- Aim of the exercise: Below, some lines carry pictures; leave those pictures out and retype exactly the lines from the one with "Image resolution: width=1280" through the one with "This screenshot has width=997, height=501.".

- Recorded information:
━━━━━━━━━━━━━━━━━━━━━━━━━━━━━━
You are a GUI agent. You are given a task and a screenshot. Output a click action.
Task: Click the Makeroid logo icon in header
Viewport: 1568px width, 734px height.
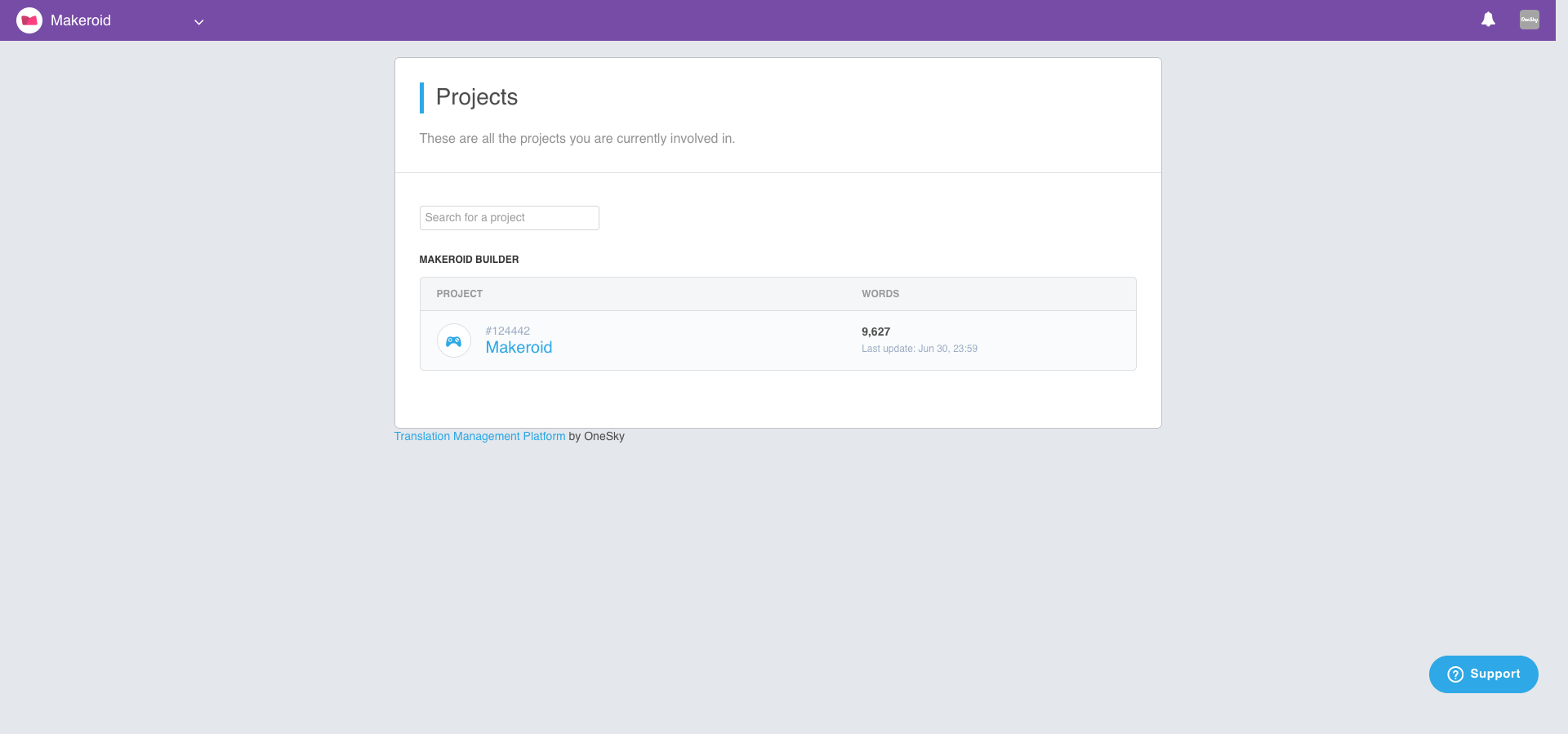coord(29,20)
━━━━━━━━━━━━━━━━━━━━━━━━━━━━━━
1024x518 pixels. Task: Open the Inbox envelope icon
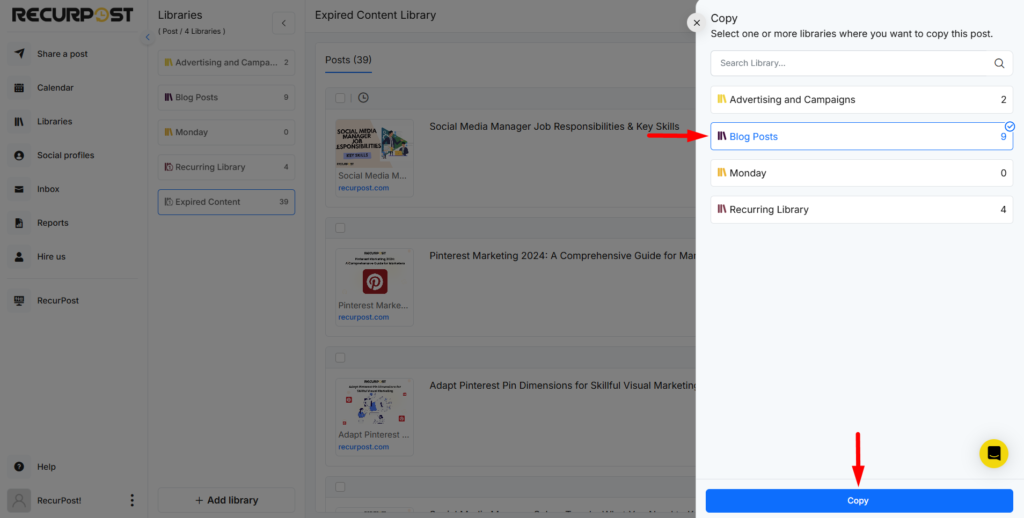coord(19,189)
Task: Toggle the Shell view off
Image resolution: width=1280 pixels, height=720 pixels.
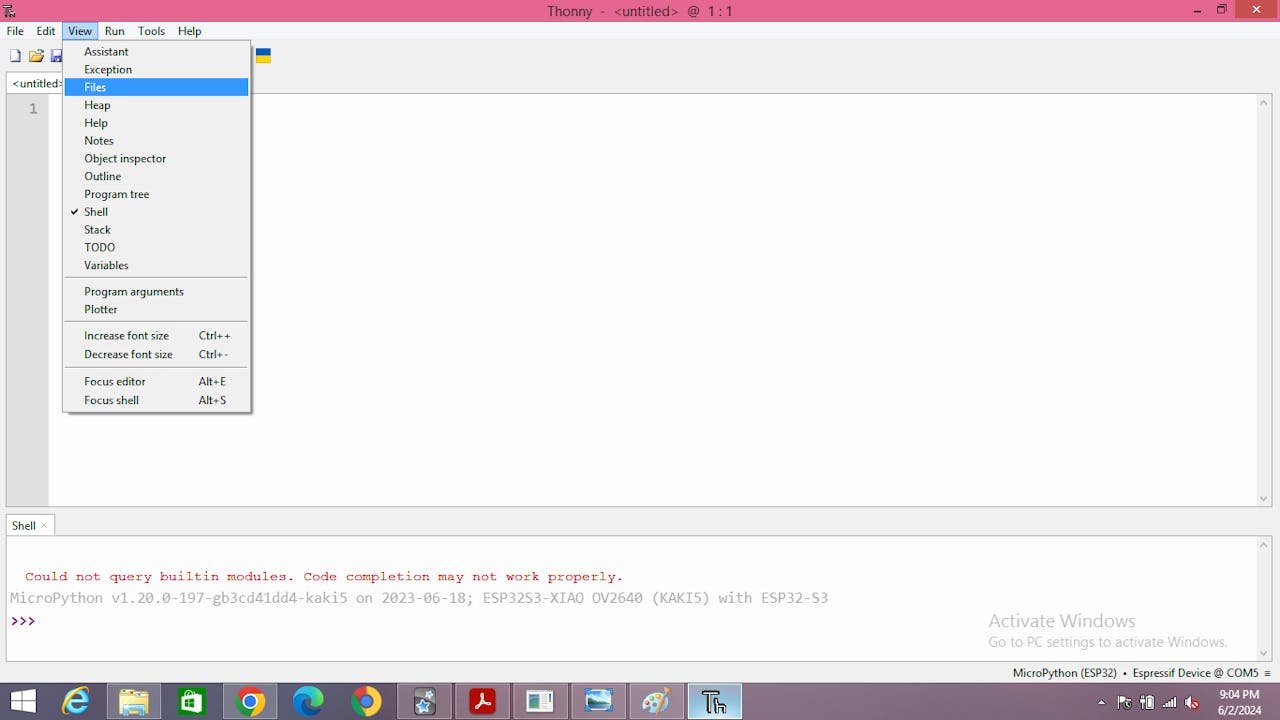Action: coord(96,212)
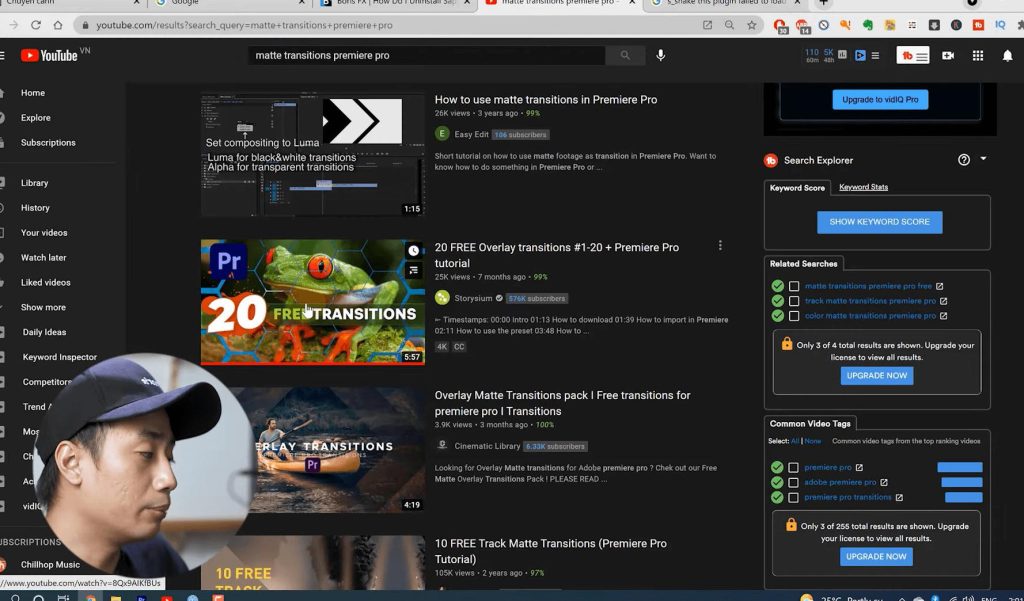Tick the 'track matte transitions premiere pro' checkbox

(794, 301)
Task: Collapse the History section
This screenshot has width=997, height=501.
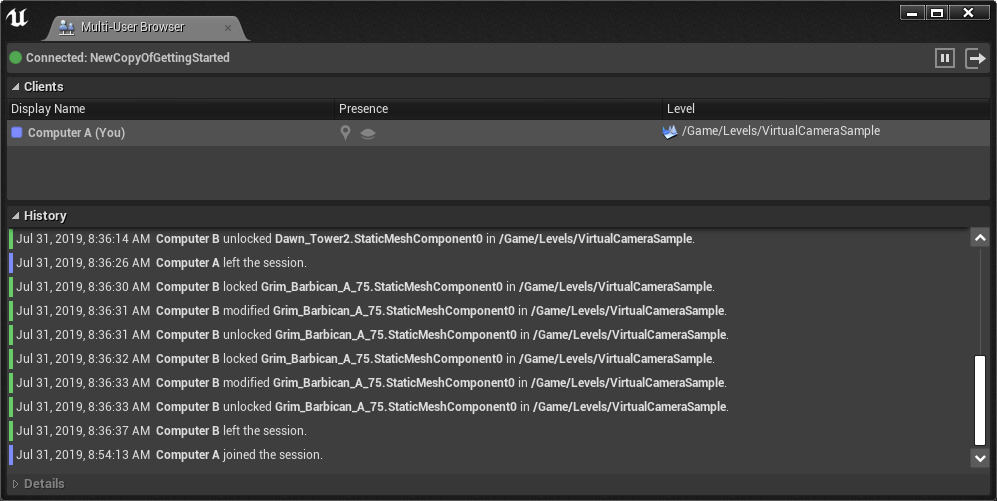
━━━━━━━━━━━━━━━━━━━━━━━━━━━━━━
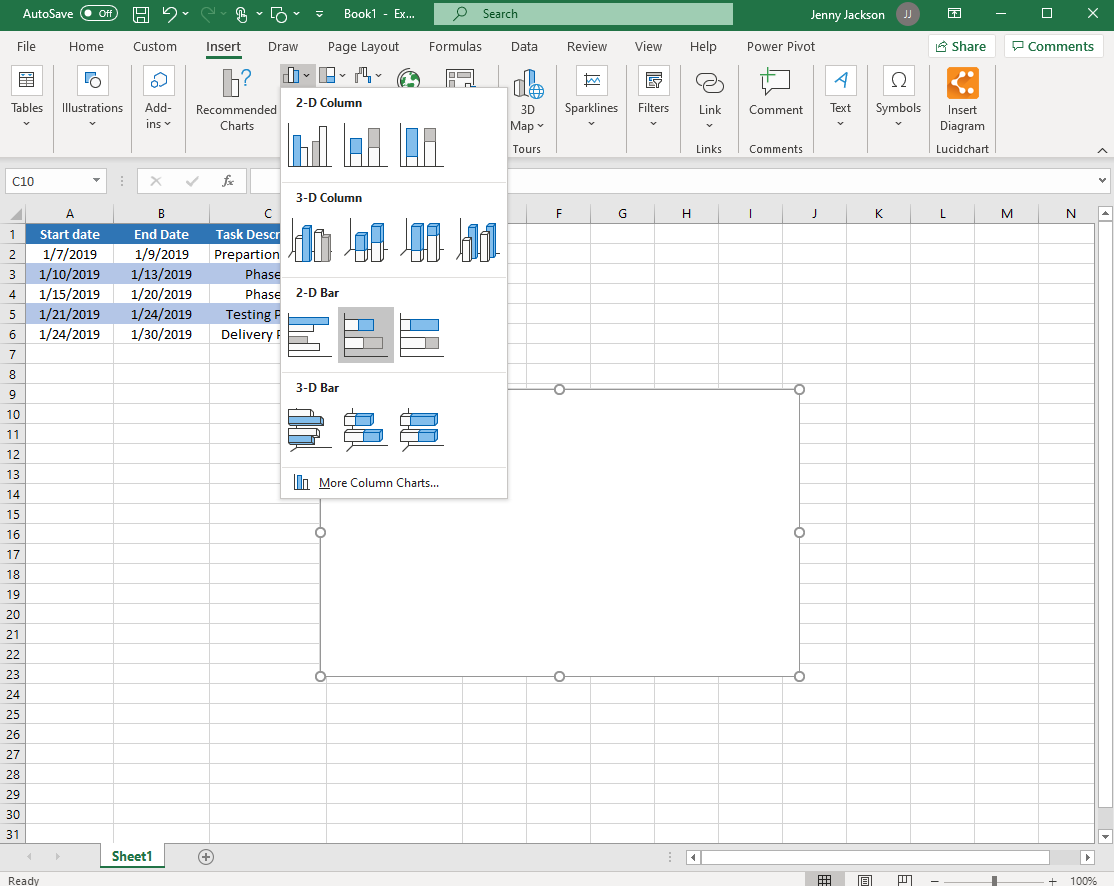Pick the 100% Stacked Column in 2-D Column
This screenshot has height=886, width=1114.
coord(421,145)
━━━━━━━━━━━━━━━━━━━━━━━━━━━━━━
- Response to the exercise:
Image resolution: width=1280 pixels, height=720 pixels.
Action: coord(96,212)
Tick the 'track matte transitions premiere pro' checkbox

(794, 301)
Task: Collapse the History section
This screenshot has width=997, height=501.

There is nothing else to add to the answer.